Copy the items verbatim from the start of the data listing through the line containing "click(20, 736)", including that line. Omit the pictures from your copy.

**** Extracted material

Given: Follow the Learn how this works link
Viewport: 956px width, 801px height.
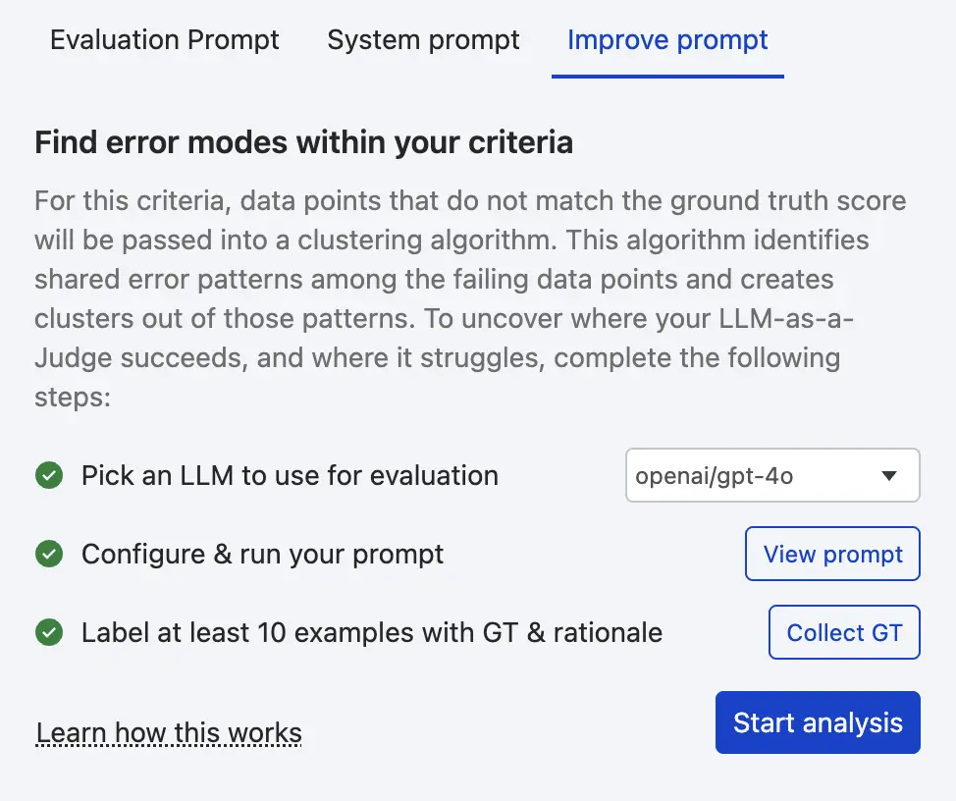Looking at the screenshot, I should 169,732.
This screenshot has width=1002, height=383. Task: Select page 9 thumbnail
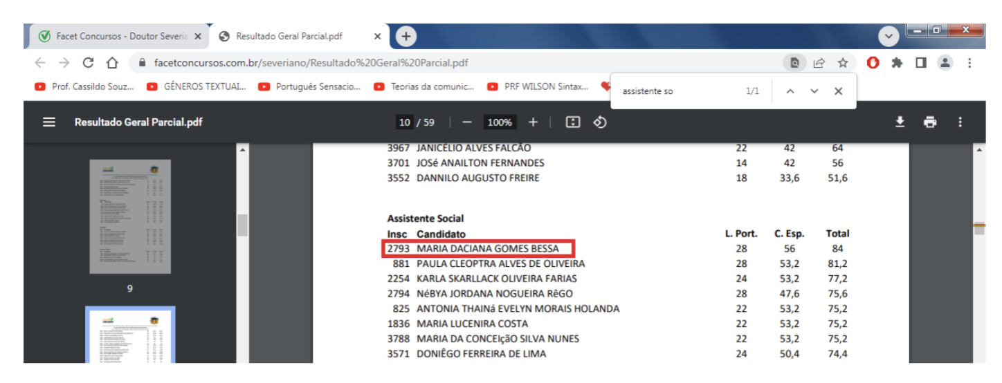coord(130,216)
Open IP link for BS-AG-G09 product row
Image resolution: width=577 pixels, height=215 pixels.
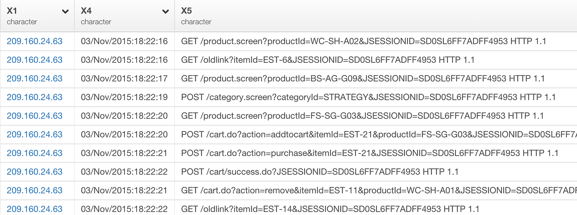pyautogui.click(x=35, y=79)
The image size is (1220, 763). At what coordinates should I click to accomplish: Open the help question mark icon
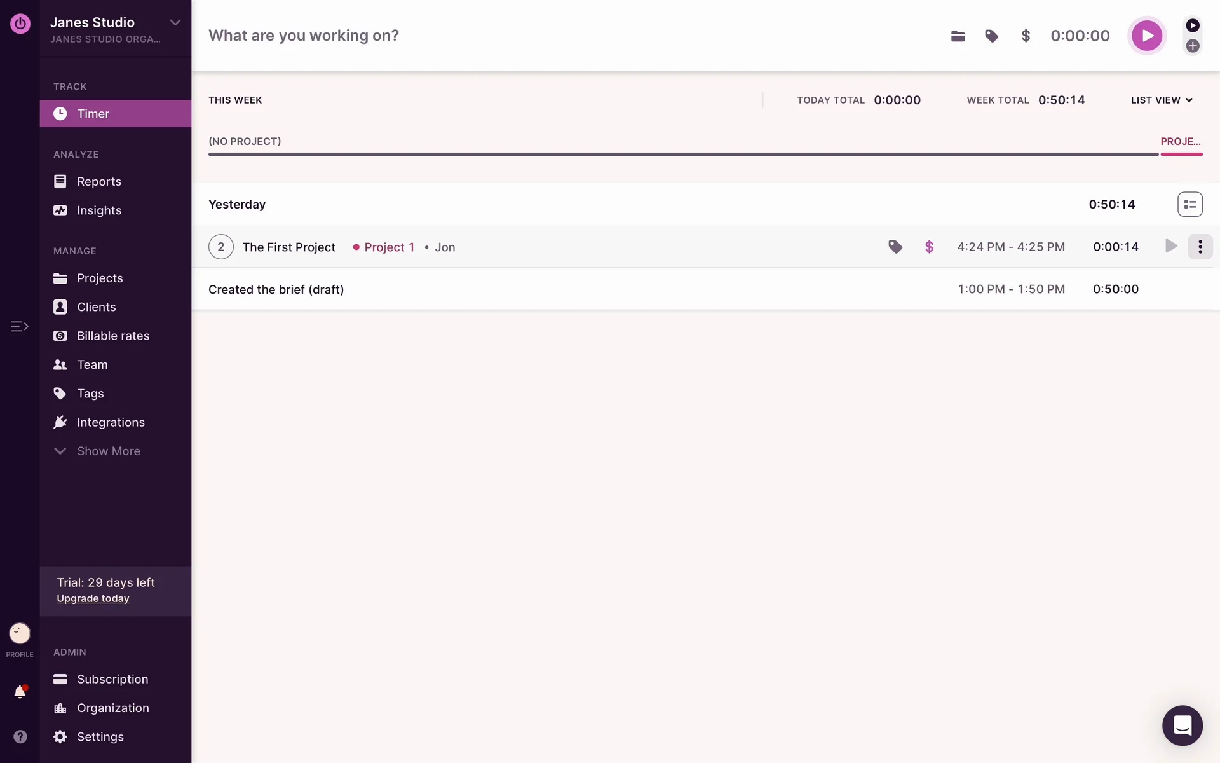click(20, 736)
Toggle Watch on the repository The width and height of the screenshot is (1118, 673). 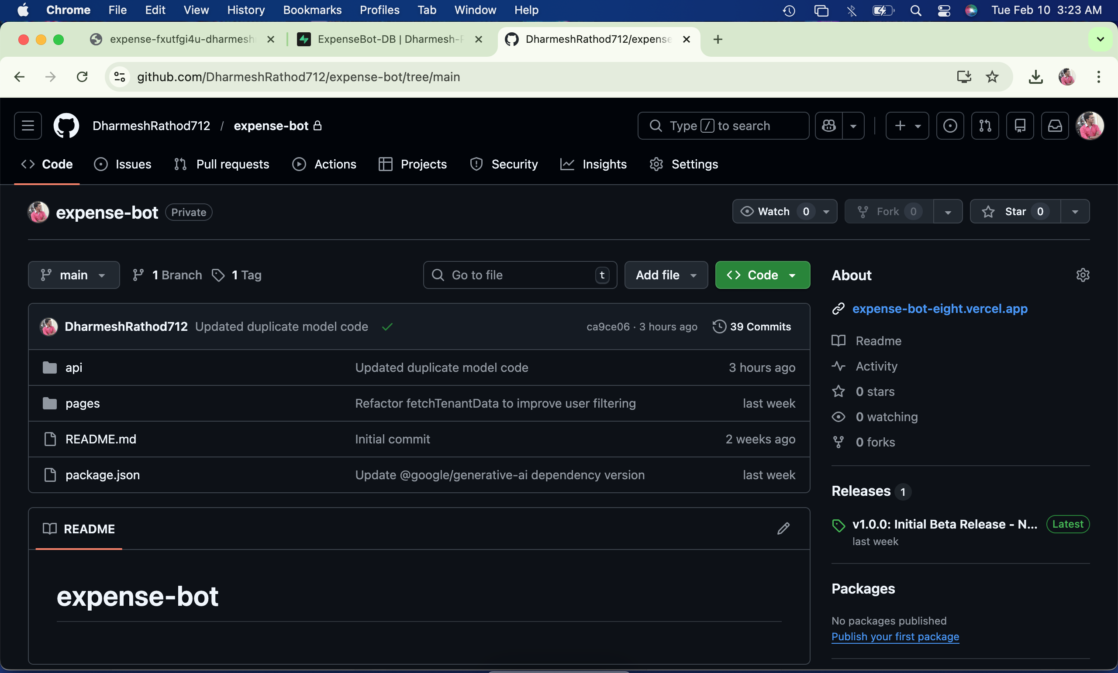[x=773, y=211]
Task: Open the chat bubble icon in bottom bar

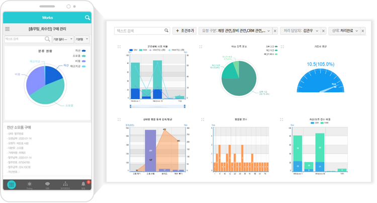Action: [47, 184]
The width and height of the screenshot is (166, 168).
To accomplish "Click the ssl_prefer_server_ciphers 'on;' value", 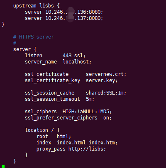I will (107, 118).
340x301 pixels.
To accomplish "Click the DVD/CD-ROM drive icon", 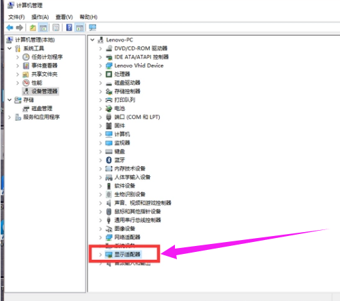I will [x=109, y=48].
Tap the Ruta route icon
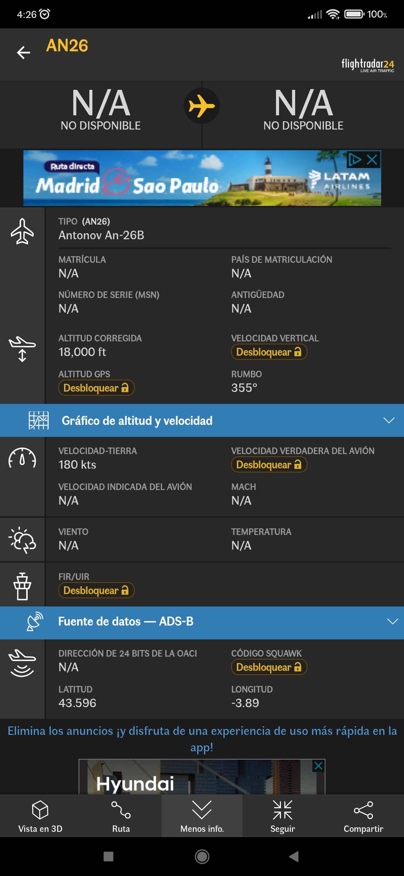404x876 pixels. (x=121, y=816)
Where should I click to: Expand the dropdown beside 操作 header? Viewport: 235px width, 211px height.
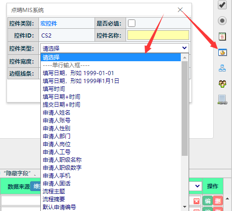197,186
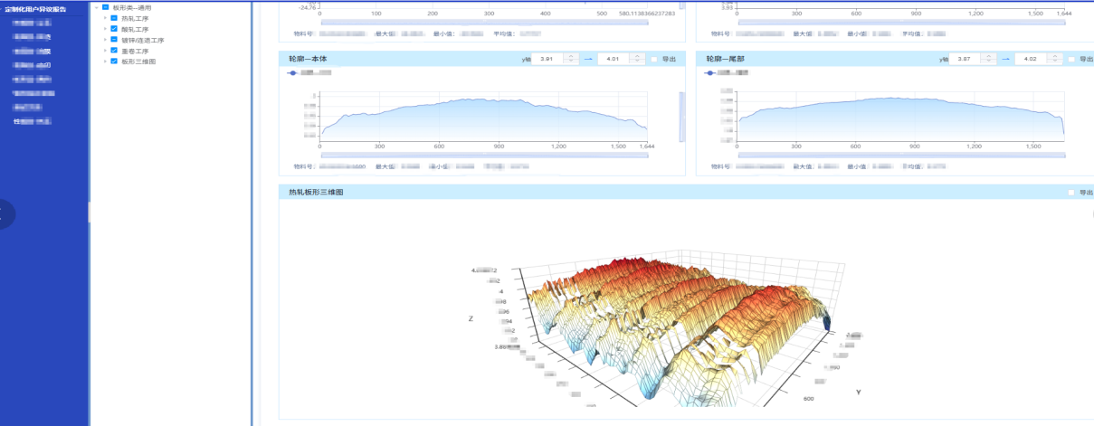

********

**Reply:**
Given: Follow the Learn how this works link
Viewport: 956px width, 801px height.
Looking at the screenshot, I should 169,732.
This screenshot has width=1002, height=383. Task: Select page 9 thumbnail
coord(130,216)
Open IP link for BS-AG-G09 product row
Image resolution: width=577 pixels, height=215 pixels.
pyautogui.click(x=35, y=79)
The image size is (1220, 763). At what coordinates should I click to accomplish: Open the help question mark icon
click(20, 736)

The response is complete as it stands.